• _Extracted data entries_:
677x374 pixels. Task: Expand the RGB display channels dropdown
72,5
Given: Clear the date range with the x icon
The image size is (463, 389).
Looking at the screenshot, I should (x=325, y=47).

• _Exercise objective_: Each record above is to be restated word for word.

• _Solution_:
677x374 pixels. Task: Expand the RGB display channels dropdown
72,5
Given: Clear the date range with the x icon
The image size is (463, 389).
Looking at the screenshot, I should (x=325, y=47).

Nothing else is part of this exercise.